_KUTIPAN UNTUK DIBACA_:
==========
Jumat, 11 Januari 2008

Dia merampas semua yang kumiliki

Dalam hidupnya, barangkali Mama hanya berbuat satu kesalahan saja. Tapi akibat kesalahannya itu, harus aku yang menanggungkannya seumur hidup. Penderitaan yang tak pernah kubayangkan akan terjadi, bahkan dalam mimpiku yang paling ngeri sekalipun. Aku harus mengalaminya, sendiri. Dan Mama tak pernah tahu, tak mau tahu. Aku pun harus merahasiakannya, demi keselamatan kami. Perahasiaan yang membuat jati diriku tak pernah lagi dapat aku jelaskan.

1983. Aku belum lagi lahir. Dari cerita Mama, saat itu kehidupan ekonomi keluargaku sangat membaik. Mama dan papa cukup bahagia, dengan satu orang anak, Deni. Papa bekerja di Jakarta, di sebuah perusahaan pengembang real estate. Oh ya, keluargaku tinggal di Bogor, dan untuk menambah pendapatan keluarga, Mama membuka warung, dengan 2 pekerja. Lokasi rumah yang berdekatan dengan perkantoran, membuat warung cukup laris, terutama di jam-jam makan siang. Deni saat itu berumur 4 tahun, Papa 29, dan Mama 27.

Cerita Papa, Mama cukup cantik, mungil tapi berisi. Dan itulah yang lebih membuat kenapa warung menjadi ramai. "Tubuh Mamamu yang membuat warungnya ramai, bukan masakannya," begitulah kata Papa, berpuluh tahun kemudian. Waktu itu, Papa memang mulai curiga, Mama ada "main" dengan seseorang. Tapi, ia tak pernah bisa membuktikannya.
==========
_SOAL LATIHAN_:
• a. Tuliskan ulang bagian kisah keluarga di Bogor di atas, dari "1983. Aku belum" sampai "dan Mama 27.".
• b. Menurut kisah keluarga di Bogor itu, di mana Papa bekerja pada tahun 1983?
• c. Sambung kisah keluarga di Bogor itu mulai dari kalimat terakhirnya.
Baris-baris di bawah ini tidak perlu dipakai.

_DATA YANG DIBERIKAN_:
==========
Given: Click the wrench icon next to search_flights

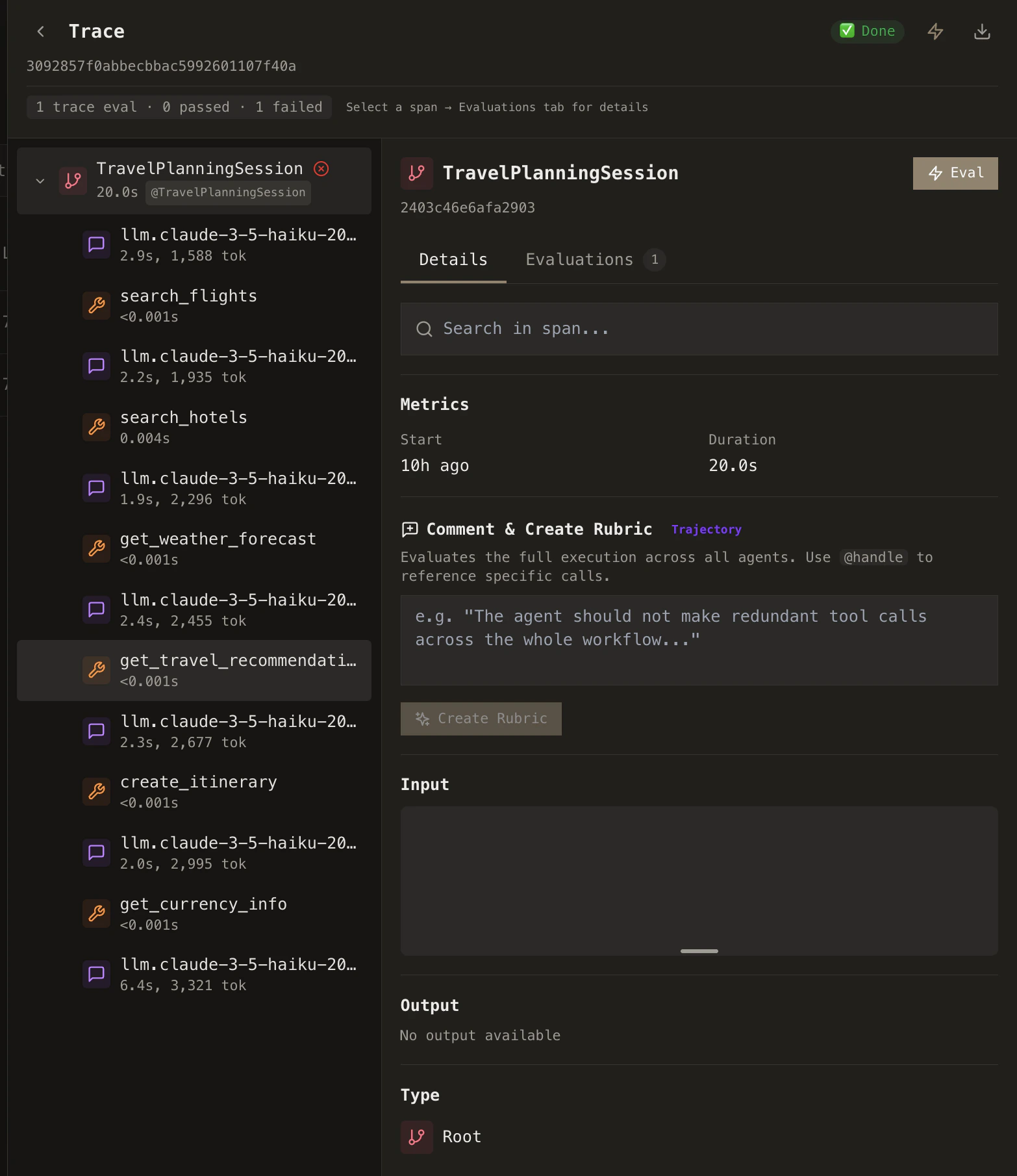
==========
_JAWABAN SETIAP SOAL_:
• a.
1983. Aku belum lagi lahir. Dari cerita Mama, saat itu kehidupan ekonomi keluargaku sangat membaik. Mama dan papa cukup bahagia, dengan satu orang anak, Deni. Papa bekerja di Jakarta, di sebuah perusahaan pengembang real estate. Oh ya, keluargaku tinggal di Bogor, dan untuk menambah pendapatan keluarga, Mama membuka warung, dengan 2 pekerja. Lokasi rumah yang berdekatan dengan perkantoran, membuat warung cukup laris, terutama di jam-jam makan siang. Deni saat itu berumur 4 tahun, Papa 29, dan Mama 27.

• b. Di Jakarta, di sebuah perusahaan pengembang real estate.

• c.
1984, aku belum juga lahir. Di awal Januari Mama hamil. Kabar ini begitu menggembirakan. Papa memang telah lama menginginkan Mama hamil lagi, dan berharap dapat anak perempuan. Sedangkan Mama, karena ingin mengurusi warung, ingin kehamilan itu ditunda. Tapi, nasib bicara lain, kehamilan terjadi. Papa bersuka cita, Mama agak murung, awalnya. Tapi, akhirnya Mama juga bahagia. Begitulah cerita Mama.

Maret 1984, aku masih 3 bulan dalam rahim. Kecurigaan Papa terbukti, setidaknya itu versi Papa. Di suatu siang, sekilas Papa melihat Mama di sebuah resto di Jakarta. Papa semula tak percaya. Tapi, akhirnya teryakinkan. Papa lalu mengikuti Mama, dan berakhir di sebuah hotel. Ya, Mama memang tidak sendirian. Dia bersama seorang lelaki, langganan warung, kepala bagian di sebuah instansi pemerintahan di Bogor. Perkelahian terjadi di kamar hotel itu. Mama menangis. Lalu pulang bersama Papa. Setelah itu vonis jatuh, Mama telah berselingkuh.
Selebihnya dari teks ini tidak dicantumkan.